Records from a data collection
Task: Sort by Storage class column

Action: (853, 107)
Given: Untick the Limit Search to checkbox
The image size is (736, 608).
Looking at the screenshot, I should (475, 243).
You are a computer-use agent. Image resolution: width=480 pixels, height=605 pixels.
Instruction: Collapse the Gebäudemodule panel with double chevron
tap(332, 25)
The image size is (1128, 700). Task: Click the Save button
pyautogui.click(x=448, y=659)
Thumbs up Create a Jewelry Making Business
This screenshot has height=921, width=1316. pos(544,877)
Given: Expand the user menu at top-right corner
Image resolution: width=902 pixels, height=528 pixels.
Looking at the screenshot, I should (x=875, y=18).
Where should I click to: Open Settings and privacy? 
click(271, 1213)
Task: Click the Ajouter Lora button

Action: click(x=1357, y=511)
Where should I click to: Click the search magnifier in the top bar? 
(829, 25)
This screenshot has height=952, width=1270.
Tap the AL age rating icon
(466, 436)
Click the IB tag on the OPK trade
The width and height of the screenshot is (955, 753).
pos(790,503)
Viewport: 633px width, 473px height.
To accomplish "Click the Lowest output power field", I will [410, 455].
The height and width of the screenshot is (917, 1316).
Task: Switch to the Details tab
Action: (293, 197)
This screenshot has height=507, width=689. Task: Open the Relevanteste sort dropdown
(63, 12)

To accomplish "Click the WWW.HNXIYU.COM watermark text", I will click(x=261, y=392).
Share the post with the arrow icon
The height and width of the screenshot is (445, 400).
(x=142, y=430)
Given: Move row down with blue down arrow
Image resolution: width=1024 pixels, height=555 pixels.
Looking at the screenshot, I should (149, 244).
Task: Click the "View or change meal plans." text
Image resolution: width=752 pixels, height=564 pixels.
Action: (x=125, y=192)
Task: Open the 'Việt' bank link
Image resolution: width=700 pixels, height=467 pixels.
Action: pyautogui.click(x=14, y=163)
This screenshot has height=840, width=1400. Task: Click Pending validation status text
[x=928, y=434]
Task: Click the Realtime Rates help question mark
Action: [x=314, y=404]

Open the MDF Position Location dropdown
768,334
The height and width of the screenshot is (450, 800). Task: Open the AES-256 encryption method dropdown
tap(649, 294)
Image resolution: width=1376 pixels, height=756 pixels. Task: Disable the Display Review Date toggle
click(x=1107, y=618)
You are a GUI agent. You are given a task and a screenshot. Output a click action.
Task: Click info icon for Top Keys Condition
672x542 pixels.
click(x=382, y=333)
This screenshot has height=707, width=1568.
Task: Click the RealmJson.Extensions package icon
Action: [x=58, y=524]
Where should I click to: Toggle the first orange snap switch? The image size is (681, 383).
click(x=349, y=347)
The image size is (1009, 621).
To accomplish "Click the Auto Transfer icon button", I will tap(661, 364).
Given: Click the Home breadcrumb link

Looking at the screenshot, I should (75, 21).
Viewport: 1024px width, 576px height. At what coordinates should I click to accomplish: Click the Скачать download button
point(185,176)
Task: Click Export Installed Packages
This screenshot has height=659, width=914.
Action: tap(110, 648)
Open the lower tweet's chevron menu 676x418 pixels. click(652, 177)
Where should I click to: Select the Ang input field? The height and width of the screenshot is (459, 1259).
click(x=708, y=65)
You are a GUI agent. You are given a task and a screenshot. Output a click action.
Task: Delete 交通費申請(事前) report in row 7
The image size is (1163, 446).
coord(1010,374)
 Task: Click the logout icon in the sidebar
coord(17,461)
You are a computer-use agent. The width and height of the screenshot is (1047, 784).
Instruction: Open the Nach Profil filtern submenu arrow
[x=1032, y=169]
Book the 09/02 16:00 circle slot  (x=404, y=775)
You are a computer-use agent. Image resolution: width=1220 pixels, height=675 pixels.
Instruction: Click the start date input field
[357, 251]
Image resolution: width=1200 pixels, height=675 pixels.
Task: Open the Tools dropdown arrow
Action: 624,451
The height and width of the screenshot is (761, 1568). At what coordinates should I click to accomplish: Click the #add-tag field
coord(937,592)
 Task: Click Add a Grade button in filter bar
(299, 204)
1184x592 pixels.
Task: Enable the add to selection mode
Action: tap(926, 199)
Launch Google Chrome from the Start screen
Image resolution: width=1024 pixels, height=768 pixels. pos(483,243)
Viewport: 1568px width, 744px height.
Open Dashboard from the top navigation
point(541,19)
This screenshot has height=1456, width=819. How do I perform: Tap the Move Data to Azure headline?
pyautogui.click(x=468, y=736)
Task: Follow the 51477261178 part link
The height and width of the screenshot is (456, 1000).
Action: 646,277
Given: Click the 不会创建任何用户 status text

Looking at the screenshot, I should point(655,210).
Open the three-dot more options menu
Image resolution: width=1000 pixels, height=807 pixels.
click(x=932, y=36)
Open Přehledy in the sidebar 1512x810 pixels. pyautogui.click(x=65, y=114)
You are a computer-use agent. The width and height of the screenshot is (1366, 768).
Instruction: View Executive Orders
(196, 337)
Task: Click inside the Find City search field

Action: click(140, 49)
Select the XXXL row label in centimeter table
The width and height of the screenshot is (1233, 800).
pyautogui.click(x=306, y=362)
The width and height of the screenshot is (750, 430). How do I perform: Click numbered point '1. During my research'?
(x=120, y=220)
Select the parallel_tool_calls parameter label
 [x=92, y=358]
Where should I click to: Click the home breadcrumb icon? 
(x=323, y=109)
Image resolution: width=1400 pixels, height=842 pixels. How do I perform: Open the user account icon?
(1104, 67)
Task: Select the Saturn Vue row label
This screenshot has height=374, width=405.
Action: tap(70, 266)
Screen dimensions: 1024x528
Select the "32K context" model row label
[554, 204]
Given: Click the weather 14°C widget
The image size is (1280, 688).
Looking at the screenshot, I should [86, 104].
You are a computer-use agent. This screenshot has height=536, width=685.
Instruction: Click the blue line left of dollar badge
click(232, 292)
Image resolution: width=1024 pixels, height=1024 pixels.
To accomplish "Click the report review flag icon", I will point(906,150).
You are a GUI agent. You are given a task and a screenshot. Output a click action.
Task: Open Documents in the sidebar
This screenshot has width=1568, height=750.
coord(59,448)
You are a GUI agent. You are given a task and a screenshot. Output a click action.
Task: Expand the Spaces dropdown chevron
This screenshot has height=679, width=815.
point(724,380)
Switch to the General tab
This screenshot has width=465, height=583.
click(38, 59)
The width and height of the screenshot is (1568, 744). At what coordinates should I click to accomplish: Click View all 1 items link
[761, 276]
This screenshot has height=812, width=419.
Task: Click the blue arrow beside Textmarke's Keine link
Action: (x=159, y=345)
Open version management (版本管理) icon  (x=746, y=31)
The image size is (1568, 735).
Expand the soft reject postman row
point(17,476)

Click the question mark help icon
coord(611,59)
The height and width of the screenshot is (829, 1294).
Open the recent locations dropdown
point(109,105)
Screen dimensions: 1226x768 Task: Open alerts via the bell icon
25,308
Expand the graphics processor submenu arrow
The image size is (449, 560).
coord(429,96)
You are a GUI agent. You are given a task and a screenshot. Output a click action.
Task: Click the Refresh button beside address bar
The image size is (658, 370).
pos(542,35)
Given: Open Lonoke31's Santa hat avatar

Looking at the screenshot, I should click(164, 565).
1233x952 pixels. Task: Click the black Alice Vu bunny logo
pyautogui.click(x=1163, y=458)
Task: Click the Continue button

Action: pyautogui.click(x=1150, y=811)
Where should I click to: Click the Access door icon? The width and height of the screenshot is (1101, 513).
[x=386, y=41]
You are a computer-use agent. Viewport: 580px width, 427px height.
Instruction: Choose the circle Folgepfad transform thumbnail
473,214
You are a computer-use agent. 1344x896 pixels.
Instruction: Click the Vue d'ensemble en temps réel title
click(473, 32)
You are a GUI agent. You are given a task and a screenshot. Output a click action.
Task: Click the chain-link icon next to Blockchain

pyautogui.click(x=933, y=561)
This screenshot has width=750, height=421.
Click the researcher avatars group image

• _Task to carry out_: Return the span of lines in the data above that opens at the line with "Launch Google Chrome from the Start screen" and closes at the line with "Task: Follow the 51477261178 part link", exactly, ends included, nothing else.

• _Response below_:
Launch Google Chrome from the Start screen
Image resolution: width=1024 pixels, height=768 pixels. pos(483,243)
Viewport: 1568px width, 744px height.
Open Dashboard from the top navigation
point(541,19)
This screenshot has height=1456, width=819. How do I perform: Tap the Move Data to Azure headline?
pyautogui.click(x=468, y=736)
Task: Follow the 51477261178 part link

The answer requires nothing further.